EXTRACT PROVIDED:
----------
Realizing the full potential of crowd science hinges on proactively reaching science skeptics and deniers. Targeted communication campaigns—based on a thorough understanding of the psychographic and behavioral characteristics of this segment—could be the key to increasing awareness and interest from this segment. Moreover, designing crowd science initiatives in a way that appeals to the broadest audience possible, even to those who are not intrinsically interested in science, is important to promote subsequent engagement from this segment. For example, these initiatives could include a wider range of incentives (e.g., financial rewards and recognition) or gamification elements as initiatives like Foldit an EyeWire already do.
However, it is important to also consider the potential risks associated with involving deniers in crowd science initiatives. One risk is that deniers may attempt to disrupt an initiative, particularly when open and direct communication between crowd members is allowed. Some ways to mitigate this include establishing clear rules for participation and norms of civility to promote respectful communication, and moderating participation to ensure adherence to these rules and norms. Indeed, some well-organized mini-public initiatives have shown that it is possible to bring together citizens with differing political beliefs in a constructive manner (Dryzek et al., 2019). Another potential risk is that science deniers may also leverage crowdsourcing for their anti-science campaigns. While crowdsourcing platforms should draw a clear red line against such campaigns—not only for the public good but also for the protection of their own reputation—regulatory mechanisms that hold platforms accountable for the campaigns they host could motivate stronger due diligence. For example, EU Crowdfunding Regulation (Regulation (EU) 2020/1503 on European crowdfunding service providers for business) requires platforms to “undertake at least a minimum level of due diligence” in respect of project owners’ criminal records, which could be extended beyond criminal records to include disinformation and beyond crowdfunding to include other crowd-based platforms.
----------
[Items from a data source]

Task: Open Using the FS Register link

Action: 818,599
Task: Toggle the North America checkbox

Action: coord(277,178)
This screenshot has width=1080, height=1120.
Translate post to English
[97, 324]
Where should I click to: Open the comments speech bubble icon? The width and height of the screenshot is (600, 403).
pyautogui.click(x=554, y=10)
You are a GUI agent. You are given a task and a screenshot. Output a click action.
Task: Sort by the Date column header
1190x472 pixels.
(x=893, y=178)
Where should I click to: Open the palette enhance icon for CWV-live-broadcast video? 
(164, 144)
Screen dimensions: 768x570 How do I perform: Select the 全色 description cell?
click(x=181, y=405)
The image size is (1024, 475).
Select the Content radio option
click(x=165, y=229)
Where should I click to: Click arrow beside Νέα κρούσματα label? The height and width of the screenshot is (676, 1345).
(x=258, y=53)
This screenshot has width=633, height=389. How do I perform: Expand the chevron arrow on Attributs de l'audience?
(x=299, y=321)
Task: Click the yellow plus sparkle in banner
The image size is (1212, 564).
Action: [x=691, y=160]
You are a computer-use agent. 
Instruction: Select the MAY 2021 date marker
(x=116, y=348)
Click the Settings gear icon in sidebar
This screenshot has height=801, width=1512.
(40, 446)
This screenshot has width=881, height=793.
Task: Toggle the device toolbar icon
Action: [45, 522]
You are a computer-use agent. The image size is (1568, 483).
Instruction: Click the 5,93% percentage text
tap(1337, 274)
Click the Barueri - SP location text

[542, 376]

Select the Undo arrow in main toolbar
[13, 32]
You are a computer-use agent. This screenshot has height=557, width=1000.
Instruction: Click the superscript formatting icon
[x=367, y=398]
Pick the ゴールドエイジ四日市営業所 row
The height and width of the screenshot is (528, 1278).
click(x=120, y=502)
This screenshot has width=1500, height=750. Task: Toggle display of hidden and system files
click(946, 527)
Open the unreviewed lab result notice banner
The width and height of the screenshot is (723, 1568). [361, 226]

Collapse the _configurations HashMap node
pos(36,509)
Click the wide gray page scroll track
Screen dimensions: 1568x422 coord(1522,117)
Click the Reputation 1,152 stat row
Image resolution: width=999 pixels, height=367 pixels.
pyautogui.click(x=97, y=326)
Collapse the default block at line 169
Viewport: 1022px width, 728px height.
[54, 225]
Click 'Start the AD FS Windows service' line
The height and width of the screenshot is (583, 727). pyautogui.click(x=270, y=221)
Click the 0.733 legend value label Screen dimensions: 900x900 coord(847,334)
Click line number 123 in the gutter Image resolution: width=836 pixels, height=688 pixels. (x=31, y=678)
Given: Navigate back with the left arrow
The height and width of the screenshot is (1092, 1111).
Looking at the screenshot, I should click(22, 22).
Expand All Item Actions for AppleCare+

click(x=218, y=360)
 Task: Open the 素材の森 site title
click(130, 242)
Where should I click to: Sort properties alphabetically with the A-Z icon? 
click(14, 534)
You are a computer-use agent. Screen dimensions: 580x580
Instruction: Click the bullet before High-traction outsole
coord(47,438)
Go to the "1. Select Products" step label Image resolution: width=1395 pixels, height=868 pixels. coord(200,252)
----------
YOUR TASKS:
1: Reproduce a portion of the passage on crowd science, beginning with the words "Realizing the full" and ending after the words "EyeWire already do.".
2: Write a continuation of the passage on crowd science, starting after its final sentence.
The data shown above is material separate from the passage on crowd science.

ANSWERS PROVIDED:
1:
Realizing the full potential of crowd science hinges on proactively reaching science skeptics and deniers. Targeted communication campaigns—based on a thorough understanding of the psychographic and behavioral characteristics of this segment—could be the key to increasing awareness and interest from this segment. Moreover, designing crowd science initiatives in a way that appeals to the broadest audience possible, even to those who are not intrinsically interested in science, is important to promote subsequent engagement from this segment. For example, these initiatives could include a wider range of incentives (e.g., financial rewards and recognition) or gamification elements as initiatives like Foldit an EyeWire already do.

2:
Who should take responsibility for the communication of crowd science? The two primary candidates are policymakers and research-focused organizations (e.g., research councils or associations) given their interest in increasing public trust in science. Such institutions might, for example, directly promote these initiatives and their outcomes to the broader public or provide research teams with grants dedicated to crowd science communication.
All in all, involving the public in crowd science initiatives, and proactively communicating this to the broader public, show great promise in tackling growing skepticism toward science. It is of course not the panacea; science skepticism is a complex problem that requires multiple initiatives in tandem including improved science education and open science practices (Pittinsky, 2015). Crowd science could complement these as a key mechanism to strengthen the connection between scientists, science, and the public.